Excerpted text →
──────────
The twenty-second season of Saturday Night Live, an American sketch comedy series, originally aired in the United States on NBC between September 28, 1996, and May 17, 1997.

This season is notable for the host selection. Seven of the 20 hosts were former cast members. They included Dana Carvey, Robert Downey, Jr. (the second of three season 11 cast members to come back and host the show, joining Damon Wayans [who hosted during the show's 20th season] and, later in season 23, Jon Lovitz), Phil Hartman, Chris Rock, Martin Short (who hosted before with Steve Martin and Chevy Chase on the show's 12th season, and the only cast member out of the seven to not have worked under Lorne Michaels, as Short was a Dick Ebersol cast member), Chevy Chase, and Mike Myers. This would mark Chase's final time hosting before getting banned (returning much later for numerous guest appearances).

Cast
Many changes happened before the start of the season. David Koechner and Nancy Walls were both let go after one season and longtime cast member David Spade left the show on his own terms.

Comedian and singer Ana Gasteyer and stand-up comedian Tracy Morgan were hired to replace Koechner and Walls, being promoted to repertory status when hired.

Chris Kattan was promoted to repertory status, while Colin Quinn and Fred Wolf remained as featured players.
──────────
Exercise requirements →
1: In the Saturday Night Live text, write out the part from "The twenty-second season" up to and including "May 17, 1997." again, switching "NBC" to "CBS".
2: According to the Saturday Night Live text, which longtime cast member left the show on his own terms before the season began?

Input data →
──────────
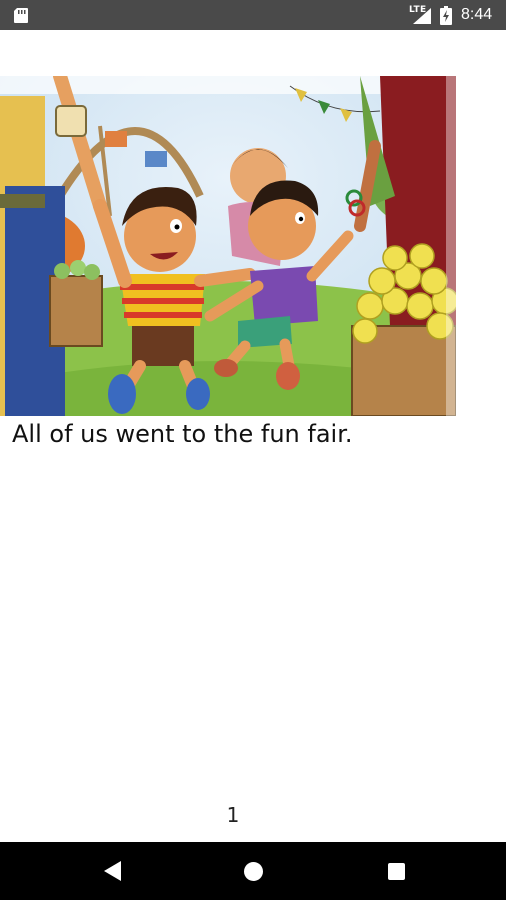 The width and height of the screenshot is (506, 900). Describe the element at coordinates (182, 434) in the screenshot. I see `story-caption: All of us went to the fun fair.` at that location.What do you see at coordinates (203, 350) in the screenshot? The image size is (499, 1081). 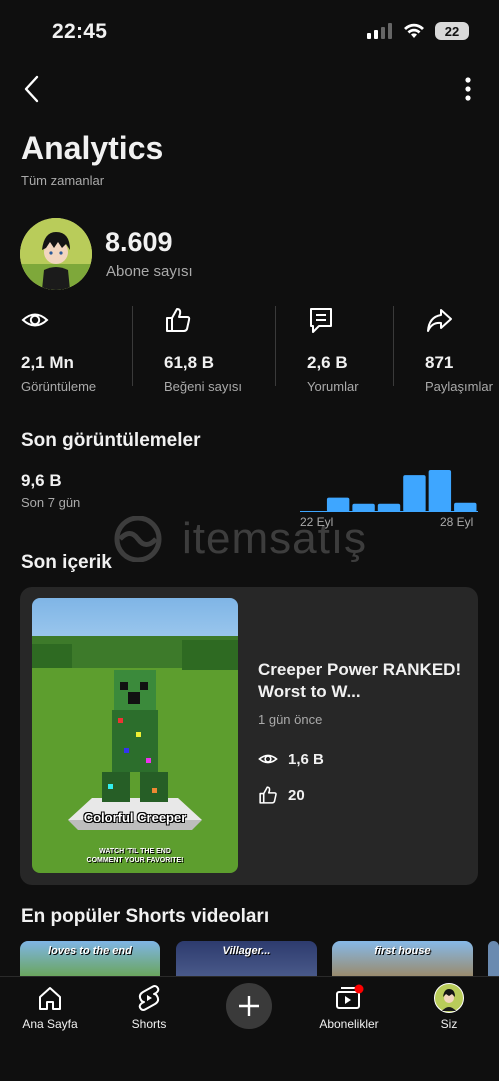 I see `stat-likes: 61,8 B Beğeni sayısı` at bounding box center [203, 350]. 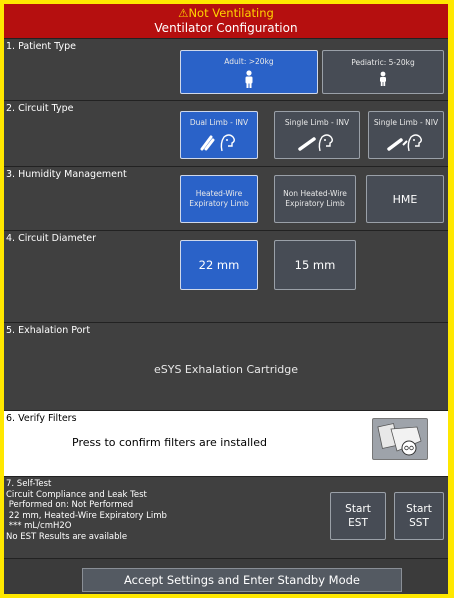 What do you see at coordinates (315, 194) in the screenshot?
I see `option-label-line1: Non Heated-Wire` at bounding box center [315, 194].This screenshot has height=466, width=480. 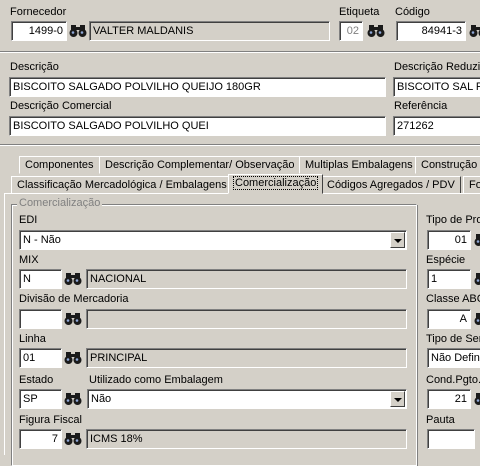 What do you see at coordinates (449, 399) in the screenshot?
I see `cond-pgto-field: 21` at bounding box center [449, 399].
──────────
Task-by-task solutions →
1:
The twenty-second season of Saturday Night Live, an American sketch comedy series, originally aired in the United States on CBS between September 28, 1996, and May 17, 1997.

2: David Spade